Here at the beginning of that illustrious career, Peggy's performance with Goodman band, without being showy, has a more up-tempo feel to it than in the Snader telescription, she having become a more languid insinuating singer as a solo act. That change would lead inevitably to her ultra-sexpot classic take on "Fever" with some added lyrics of her own.
Again Dave Barbour backs up Peggy on the Snader telescription of the Harry Warren & Al Dubin classic I Only Have Eyes for You (1950). This one places Peggy on a stage that recreates a night scene overlooking the city.
The song is perhaps just a little too standard & common, but there's just no denying Peggy was a fine, fine singer, & she gives the number a heightened sexiness.
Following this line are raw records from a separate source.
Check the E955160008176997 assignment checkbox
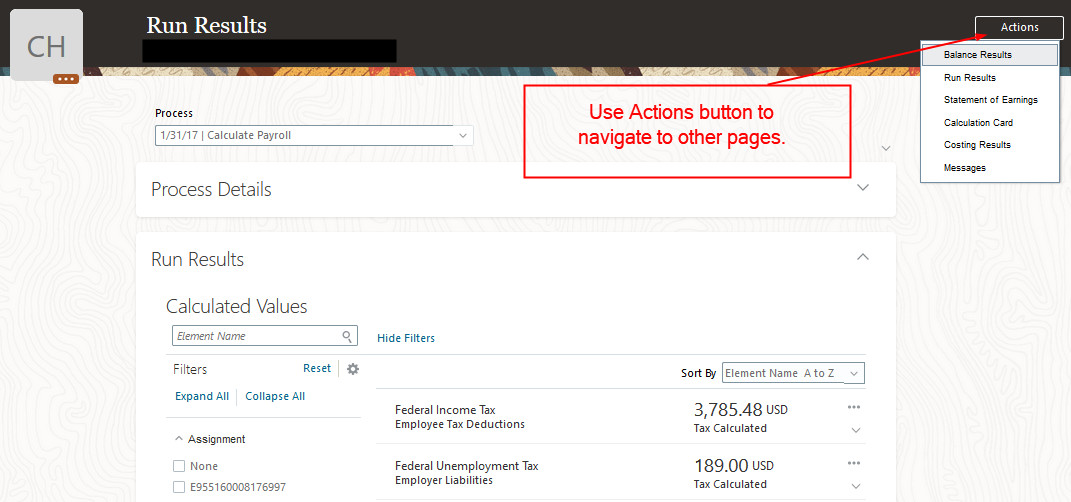 pyautogui.click(x=179, y=487)
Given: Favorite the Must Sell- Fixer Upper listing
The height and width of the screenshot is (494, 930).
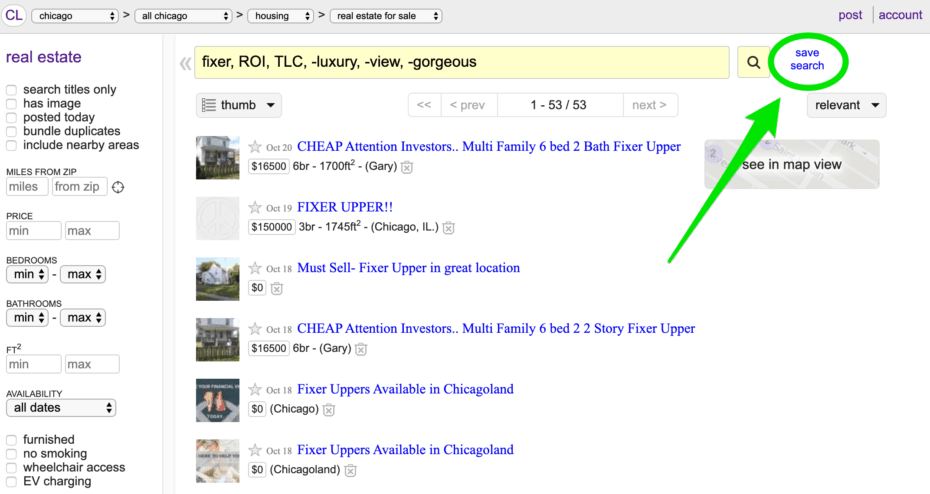Looking at the screenshot, I should tap(255, 269).
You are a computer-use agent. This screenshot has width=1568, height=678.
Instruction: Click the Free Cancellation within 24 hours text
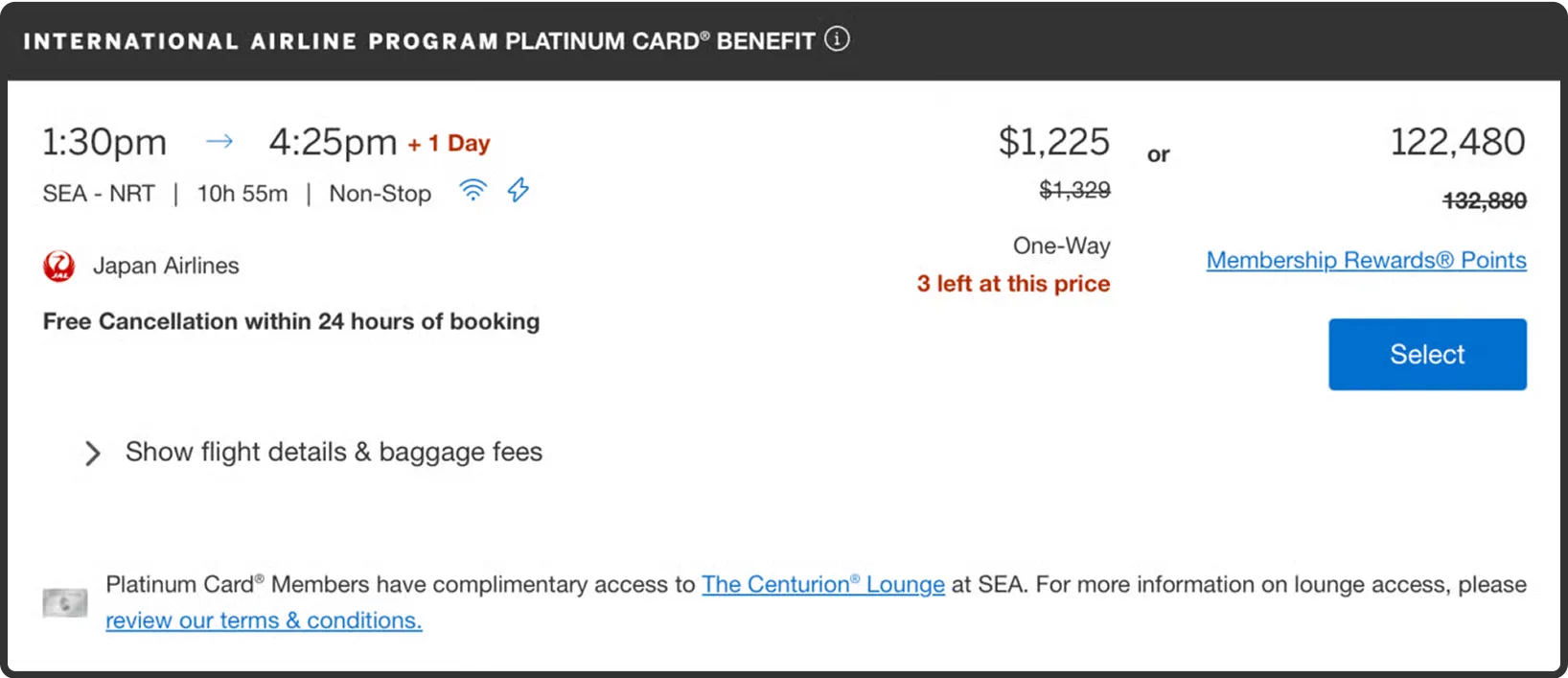coord(291,321)
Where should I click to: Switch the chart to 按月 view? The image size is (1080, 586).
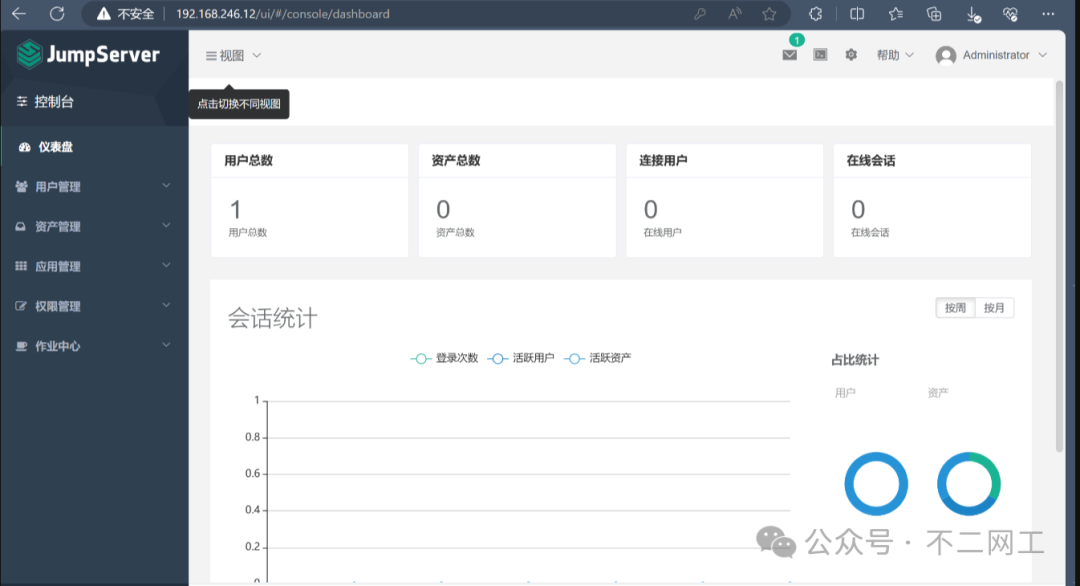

Generally Peggy truly "becomes" what she is singing. Her persona surrounds the lyrics & for the length of the song, at least, it's hard to imagine anyone else ever sang it at all, let alone so well. But this one, I never cease to see it done by Dick Power & Ruby Keeler in Dames (1934), or I hear the Platters, & most especially the Flamingos' versions. Peggy just never quite owns this one.
Nevertheless, even with such a proviso, when she sings the lyric, "I don't know if we're in a garden or on a crowded avenue," her languid voice & pose makes her oh so desirable. She was as sexy as ever a singer could get. And that Dave Barbour was a lucky bastard.
Oddly, even clumsily staged with piano & Quartet stage right & Peggy Lee seated far away as though in a living room, on a sofa, doing some needlework.
Dave approaches the sofa, insinuating his guitar-playing upon her, & she looks up from her sewing & begins to sing I May Be Wrong (1950):
"I may be wrong but I think you're wonderful/ I may be wrong but I think you're swell/ I like your style, say, I think it's so marvelous/ But I'm always wrong so how can I tell..."
Her voice is right but for once Dave Barbour's quartet is just the wrong kind of instrumentation, & the song comes off trivial. A sax could've inspired greater liveliness from Peggy & this could've been a nice bit of jump-jazz with the usual humor of jump-jazz lyrics, but her it comes off just a hair too laid back.
At the instrumental break Dave dominates with his guitar while Peggy stands up & fusses about him like a wife would, sewing his collar because of the lyric "all of your shirts are unsightly."
She's ultimately such a wifey-wifey in this one that she loses her sexiness, like a domesticated tigress trained to balance a penny on her nose.
The song was written by Henry Sullivan & Harry Ruskin in 1929, & had been covered very often as a standard, including by Count Basie, Miles Davis, Hoagy Charmichael, June Christy, Judy Garland, Chubby Checkers, the Orioles, Charlie Parker, Dinah Shore.... And frankly, nobody else made it feel like a runaway classic either.
Still & all, if this were assessed as the weakest of the Snaders for Peggy Lee, that's still a damned high standard.
After preliminary portraits of the Quartet in the Snader telescription What More Can a Woman Do? (1950), Peggy begins the song written by herself & Dave Barbour:
"If he told me that i should steal/ I guess I would, the way I feel/ For this is one thing I know is real/ What more can a woman do?
"And if he told me that I should lie/ I guess at least I'd have to try/ Cause it's for him I live or die/ What more can a woman do?
"It's just another story of Jim or Bill or Joe/ But when you really love your man, you gotta let him know.
"If he told me that i should leave/ That's only one thing I can't conceive/ I'd rather give & not receive/ What more can a woman do?"
The lyric is great, & the quartet is right for the number. Peggy gives a completely unadorned rendition, letting the song speak for itself, & she's just so endearing in her expression of devotion.
Though Snader telescriptions were issued primarily for television play, as the equivalent of records played on the radio, Peggy's were additionally apportioned between two 16 mm "sets" & distributed to theaters as musical featurettes in days when a trip to the cinema got you a lot more than just a feature film.